I believe a restart is needed at every change.
Note that you can also define in the administration-settings XWiki
documents that are resource-bundles, they will override the things below.
Somewhere close to these settings you can also define the supported
languages (and define whether it's multilingual!).
Using such a in-wiki document is helpful while building the resources,
as you don't need to restart the container every time you change the
document, changes are automatically reloaded. After you are satisfied
with the translation, you can place it in an
ApplicationResources.properties file.
Thanks so much.
Translating all strings is time-consuming, the best way thus to get quick
idea about the arabic localization is MT (Machine Translation).
The MT can be used for the experimentation.

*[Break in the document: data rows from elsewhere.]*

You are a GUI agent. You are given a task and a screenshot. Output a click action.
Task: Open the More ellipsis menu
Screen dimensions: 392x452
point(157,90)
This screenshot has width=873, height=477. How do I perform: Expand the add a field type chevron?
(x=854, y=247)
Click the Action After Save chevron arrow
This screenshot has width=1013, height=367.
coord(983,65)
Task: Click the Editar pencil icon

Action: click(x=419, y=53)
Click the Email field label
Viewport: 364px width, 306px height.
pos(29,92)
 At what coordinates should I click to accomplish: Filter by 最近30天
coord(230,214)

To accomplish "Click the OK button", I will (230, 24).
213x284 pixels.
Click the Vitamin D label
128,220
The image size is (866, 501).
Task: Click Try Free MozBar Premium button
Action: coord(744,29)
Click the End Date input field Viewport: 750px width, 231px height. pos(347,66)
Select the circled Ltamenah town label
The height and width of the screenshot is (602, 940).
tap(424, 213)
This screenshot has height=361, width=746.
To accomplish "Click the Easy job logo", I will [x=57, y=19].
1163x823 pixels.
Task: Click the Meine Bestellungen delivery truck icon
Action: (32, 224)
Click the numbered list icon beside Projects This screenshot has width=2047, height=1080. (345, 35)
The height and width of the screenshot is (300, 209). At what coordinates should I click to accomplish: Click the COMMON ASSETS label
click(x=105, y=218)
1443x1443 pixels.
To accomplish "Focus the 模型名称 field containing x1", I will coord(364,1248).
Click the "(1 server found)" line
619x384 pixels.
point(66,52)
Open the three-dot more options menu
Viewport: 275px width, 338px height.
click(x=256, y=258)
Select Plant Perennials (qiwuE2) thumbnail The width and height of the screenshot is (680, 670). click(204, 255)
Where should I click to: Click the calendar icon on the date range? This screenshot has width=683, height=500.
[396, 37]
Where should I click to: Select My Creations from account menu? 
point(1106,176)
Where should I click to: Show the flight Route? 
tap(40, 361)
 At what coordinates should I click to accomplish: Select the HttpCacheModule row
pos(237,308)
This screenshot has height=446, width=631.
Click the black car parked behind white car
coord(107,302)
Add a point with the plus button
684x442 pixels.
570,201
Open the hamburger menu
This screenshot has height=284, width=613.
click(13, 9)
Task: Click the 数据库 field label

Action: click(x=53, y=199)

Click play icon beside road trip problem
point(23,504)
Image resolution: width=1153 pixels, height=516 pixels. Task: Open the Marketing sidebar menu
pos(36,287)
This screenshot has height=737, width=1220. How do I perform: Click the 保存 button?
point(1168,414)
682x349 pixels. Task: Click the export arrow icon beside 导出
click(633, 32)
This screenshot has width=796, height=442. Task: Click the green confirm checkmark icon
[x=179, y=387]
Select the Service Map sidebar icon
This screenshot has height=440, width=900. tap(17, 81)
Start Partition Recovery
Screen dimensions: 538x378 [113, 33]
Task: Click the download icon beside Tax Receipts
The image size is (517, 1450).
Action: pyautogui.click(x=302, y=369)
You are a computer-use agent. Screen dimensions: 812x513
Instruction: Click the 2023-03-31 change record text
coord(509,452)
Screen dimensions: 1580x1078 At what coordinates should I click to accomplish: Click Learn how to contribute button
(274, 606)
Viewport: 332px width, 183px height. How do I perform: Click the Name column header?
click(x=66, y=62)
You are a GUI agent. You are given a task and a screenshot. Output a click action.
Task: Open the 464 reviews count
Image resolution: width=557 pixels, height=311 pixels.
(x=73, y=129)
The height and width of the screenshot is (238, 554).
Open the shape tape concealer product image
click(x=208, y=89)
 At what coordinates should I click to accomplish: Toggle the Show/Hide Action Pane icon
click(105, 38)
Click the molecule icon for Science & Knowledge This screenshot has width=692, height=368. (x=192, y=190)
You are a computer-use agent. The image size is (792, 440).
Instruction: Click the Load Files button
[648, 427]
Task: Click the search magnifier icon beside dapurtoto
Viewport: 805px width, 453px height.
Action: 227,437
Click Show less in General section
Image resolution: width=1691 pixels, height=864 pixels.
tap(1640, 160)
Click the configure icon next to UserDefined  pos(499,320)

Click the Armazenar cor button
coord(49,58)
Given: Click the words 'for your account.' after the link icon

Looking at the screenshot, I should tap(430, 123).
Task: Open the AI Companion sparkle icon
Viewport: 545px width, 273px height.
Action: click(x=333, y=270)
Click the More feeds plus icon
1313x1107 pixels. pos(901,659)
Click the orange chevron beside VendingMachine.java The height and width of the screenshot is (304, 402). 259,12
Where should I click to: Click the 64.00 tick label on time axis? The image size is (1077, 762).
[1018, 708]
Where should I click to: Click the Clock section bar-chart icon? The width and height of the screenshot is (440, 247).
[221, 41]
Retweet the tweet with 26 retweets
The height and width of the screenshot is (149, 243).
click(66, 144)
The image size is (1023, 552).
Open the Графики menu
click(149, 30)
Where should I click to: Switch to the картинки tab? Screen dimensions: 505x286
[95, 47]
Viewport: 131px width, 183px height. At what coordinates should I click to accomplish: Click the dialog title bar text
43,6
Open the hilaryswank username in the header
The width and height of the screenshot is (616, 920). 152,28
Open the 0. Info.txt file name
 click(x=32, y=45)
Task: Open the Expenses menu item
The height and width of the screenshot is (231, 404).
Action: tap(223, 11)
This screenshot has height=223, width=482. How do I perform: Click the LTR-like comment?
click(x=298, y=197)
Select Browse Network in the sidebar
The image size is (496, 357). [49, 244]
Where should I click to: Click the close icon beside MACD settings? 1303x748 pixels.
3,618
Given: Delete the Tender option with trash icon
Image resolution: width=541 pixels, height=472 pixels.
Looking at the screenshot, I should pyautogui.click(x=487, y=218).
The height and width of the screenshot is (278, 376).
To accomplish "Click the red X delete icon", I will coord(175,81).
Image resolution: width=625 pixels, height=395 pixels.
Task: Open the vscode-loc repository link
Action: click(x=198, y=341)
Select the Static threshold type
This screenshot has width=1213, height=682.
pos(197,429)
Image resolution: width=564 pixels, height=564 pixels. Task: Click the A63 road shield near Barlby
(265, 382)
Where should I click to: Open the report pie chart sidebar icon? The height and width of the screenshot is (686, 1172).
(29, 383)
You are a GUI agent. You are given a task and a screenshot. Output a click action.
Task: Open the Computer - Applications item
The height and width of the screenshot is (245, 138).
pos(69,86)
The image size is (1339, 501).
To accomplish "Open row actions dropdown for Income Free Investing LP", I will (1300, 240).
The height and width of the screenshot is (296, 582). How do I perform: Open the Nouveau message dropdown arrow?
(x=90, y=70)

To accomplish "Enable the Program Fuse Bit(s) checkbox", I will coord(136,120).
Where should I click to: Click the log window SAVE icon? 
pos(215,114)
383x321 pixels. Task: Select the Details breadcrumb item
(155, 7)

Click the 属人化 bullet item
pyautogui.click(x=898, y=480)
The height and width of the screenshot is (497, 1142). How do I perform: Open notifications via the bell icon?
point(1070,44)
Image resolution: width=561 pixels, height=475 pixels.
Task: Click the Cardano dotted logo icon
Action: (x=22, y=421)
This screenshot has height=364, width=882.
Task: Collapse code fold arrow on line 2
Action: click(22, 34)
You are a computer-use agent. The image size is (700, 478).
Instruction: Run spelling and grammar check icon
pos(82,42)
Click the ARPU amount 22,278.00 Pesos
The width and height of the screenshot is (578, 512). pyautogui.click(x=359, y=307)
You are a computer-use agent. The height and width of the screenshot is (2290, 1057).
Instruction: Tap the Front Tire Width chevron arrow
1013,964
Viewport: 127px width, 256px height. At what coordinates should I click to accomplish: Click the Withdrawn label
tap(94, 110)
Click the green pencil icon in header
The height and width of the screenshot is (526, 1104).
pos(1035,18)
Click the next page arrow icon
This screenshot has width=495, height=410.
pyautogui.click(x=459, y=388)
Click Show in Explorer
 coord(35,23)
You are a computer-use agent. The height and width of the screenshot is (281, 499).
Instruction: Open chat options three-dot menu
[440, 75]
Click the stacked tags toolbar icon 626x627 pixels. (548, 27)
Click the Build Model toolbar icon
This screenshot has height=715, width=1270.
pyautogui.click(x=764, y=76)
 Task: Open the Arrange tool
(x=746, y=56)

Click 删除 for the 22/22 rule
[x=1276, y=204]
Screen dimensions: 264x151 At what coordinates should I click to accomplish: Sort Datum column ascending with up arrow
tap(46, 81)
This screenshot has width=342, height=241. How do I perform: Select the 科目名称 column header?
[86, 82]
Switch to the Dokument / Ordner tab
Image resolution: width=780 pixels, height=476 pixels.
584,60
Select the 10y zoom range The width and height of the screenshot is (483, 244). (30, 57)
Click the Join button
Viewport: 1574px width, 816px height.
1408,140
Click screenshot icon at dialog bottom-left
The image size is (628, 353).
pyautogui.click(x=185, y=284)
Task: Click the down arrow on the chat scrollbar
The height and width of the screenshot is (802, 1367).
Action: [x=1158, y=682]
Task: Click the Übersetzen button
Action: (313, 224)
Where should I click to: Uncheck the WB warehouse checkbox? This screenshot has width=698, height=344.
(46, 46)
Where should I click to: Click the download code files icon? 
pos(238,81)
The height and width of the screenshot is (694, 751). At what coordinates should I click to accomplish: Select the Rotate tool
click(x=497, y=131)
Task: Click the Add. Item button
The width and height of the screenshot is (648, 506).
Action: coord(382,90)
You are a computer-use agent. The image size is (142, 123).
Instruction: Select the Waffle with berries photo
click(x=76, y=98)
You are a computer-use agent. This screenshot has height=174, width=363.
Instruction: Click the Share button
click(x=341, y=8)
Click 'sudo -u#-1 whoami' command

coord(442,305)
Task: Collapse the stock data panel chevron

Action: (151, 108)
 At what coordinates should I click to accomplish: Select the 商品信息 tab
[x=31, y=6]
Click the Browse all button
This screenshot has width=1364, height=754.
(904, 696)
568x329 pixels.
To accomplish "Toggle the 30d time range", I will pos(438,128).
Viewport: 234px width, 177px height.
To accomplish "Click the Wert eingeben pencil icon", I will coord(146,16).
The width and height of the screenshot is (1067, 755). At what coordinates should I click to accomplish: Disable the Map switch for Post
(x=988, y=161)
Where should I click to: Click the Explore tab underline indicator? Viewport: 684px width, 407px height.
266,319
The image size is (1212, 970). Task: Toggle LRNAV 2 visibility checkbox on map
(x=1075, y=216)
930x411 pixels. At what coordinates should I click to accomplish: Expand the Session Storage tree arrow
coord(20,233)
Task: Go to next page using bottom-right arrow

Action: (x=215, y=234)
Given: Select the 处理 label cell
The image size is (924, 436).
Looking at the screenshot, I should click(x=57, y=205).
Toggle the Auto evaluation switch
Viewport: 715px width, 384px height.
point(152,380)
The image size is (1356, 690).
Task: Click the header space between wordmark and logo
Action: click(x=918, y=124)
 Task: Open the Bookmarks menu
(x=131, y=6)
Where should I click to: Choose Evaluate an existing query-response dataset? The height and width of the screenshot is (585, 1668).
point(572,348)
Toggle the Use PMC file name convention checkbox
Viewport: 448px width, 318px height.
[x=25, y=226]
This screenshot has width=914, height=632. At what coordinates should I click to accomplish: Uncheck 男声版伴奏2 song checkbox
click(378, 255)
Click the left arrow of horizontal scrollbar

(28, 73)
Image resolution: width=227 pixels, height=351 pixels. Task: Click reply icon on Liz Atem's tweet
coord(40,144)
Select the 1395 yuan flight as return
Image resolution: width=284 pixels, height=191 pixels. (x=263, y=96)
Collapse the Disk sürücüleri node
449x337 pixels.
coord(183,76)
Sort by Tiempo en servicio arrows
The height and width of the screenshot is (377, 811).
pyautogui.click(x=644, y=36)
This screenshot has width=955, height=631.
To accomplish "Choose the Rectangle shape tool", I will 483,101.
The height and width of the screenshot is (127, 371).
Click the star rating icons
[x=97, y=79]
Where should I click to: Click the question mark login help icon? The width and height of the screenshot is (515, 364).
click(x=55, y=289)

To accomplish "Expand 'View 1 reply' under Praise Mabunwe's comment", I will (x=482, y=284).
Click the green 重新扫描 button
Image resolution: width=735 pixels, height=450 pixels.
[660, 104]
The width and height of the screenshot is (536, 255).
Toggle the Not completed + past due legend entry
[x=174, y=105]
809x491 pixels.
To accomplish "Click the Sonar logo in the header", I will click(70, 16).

Another important things related to its localisation, It is known that
localization is not only limited on the
translation of resources files
(Key=Value). The process is little bit more complex: How about the
consistency between documents and GUI strings and those of the system
messages?
XWiki tries its best... it is not fully achievable though depending on the
availability of content.
Ok.
How about the translation of installation Wiki
pages? They are not
in the resources! For example, where could we
find strings of the main
pages
when XWiki is installed for the first time?
The web-pages are content, they are wiki-editable.
Once multilingual, your wiki always offers you the possibility to translate
a page at editing time, that's what you want to use.
This mean that the end-users have to translate these pages? I don't thing
so! Not all of them are translators or willing to translate.
The localization, once done, it must be done for all text in documentation
and GUI.
Translated content can also be made available for download, but not as
ApplicationResources files, but as importable .xar archives. Currently
we are not distributing translations of the wiki content, since we don't
have enough stable contributors to maintain the translations up to date,
and these files tend to change quite often, since we are refactoring
both the underlying java platform and the applications that make up the
wiki content. Once we will have pretty stable content, we will consider
translating each application, not as a whole big package, but each
application on a time.
However, if you manage to translate most of the content, you will be
able to upload it on
code.xwiki.org, so that other users can use it.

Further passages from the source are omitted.